To maximize the benefits of Knowledge AI, contact centers must adopt several best practices that ensure optimal utilization and seamless integration of these innovative tools.
Holistic Integration
- Comprehensive knowledge base. Develop and maintain a well-structured and up-to-date knowledge base that encompasses a wide range of topics and issues relevant to your products or services.
- Seamless integration. Implement Knowledge AI solutions that seamlessly integrate with your existing contact center infrastructure, including CRM systems, chatbots, and agent interfaces.
- Multichannel accessibility. Ensure that knowledge resources are accessible across all customer touchpoints, such as websites, mobile apps, social media, and live chat, to provide a consistent CX.
User-Centric Approach
- Contextual understanding. Utilize NLU capabilities to comprehend user queries, considering context, intent, and sentiment, enabling the delivery of personalized responses.
- Dynamic content delivery. Employ Knowledge AI to dynamically tailor responses based on user needs, preferences, and interaction history, offering the most relevant and concise information.
- Self-service optimization. Encourage self-service by empowering customers with easy-to-navigate knowledge resources, reducing the need for agent assistance and enhancing customer satisfaction.
Continuous Improvement
- Regular updates. Maintain a proactive approach to KM by continuously updating and refining your knowledge base to reflect evolving customer queries and industry trends.
- Performance analytics. Leverage analytics and reporting tools to monitor the effectiveness of KM solutions, identifying areas for improvement and optimization.
- Feedback loop. Establish a feedback mechanism to gather input from both customers and contact center agents, using their insights to enhance the quality and relevance of knowledge resources and AI-driven responses.

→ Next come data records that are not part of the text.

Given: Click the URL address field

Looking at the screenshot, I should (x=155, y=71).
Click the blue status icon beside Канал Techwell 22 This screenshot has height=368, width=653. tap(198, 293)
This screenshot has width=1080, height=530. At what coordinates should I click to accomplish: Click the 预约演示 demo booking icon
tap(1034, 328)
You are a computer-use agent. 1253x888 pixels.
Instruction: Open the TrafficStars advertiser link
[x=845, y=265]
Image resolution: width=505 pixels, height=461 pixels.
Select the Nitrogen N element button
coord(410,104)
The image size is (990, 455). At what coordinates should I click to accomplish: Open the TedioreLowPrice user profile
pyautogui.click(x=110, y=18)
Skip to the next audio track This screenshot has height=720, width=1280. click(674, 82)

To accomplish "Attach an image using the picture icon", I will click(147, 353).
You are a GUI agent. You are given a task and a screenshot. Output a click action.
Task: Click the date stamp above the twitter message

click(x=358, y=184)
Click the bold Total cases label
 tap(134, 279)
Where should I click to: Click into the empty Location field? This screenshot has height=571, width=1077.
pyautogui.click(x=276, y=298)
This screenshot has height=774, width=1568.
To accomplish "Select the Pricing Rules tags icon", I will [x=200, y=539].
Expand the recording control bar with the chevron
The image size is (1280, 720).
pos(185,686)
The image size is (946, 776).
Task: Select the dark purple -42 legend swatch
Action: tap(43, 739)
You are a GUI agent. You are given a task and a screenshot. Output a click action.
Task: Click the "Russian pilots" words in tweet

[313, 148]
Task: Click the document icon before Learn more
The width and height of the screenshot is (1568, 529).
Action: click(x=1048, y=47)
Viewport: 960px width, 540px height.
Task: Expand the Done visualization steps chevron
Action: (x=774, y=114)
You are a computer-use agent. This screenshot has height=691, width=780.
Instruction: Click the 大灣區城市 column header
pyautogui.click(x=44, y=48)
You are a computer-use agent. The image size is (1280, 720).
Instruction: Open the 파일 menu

By adhering to these best practices, contact centers can harness the power of Knowledge AI and a new era of KM solutions to deliver efficient, personalized, and consistently excellent customer service experiences.
Conclusion
In summary, the landscape of traditional KM software solutions is rapidly evolving into obsolescence, primarily due to the remarkable advancements in AI, LLMs, and vectorization.
This powerful trio, encompassed in Knowledge AI, is revolutionizing the way contact centers approach KM, ushering in an era that departs from the conventional document-centric methods and embraces dynamic, context-sensitive, and user-centric approaches.
The future of KM resides in harnessing the potential of AI technologies to deliver precise, context-aware, and highly personalized knowledge to users in real-time. This transformative shift goes beyond mere management; it fundamentally alters the nature of how support information is both controlled and disseminated within contact centers.
By adhering to...best practices, contact centers can harness the power of Knowledge AI and a new era of KM solutions...
With the dawn of this new era in KM, it becomes increasingly imperative for contact centers and CX leaders to fully grasp, acknowledge, and proactively plan for these significant changes.
Doing so will enable organizations to seize the substantial benefits that these innovations offer, enhancing their customer service capabilities and overall operational efficiency. Embracing this evolution will undoubtedly shape the future of CX and service excellence.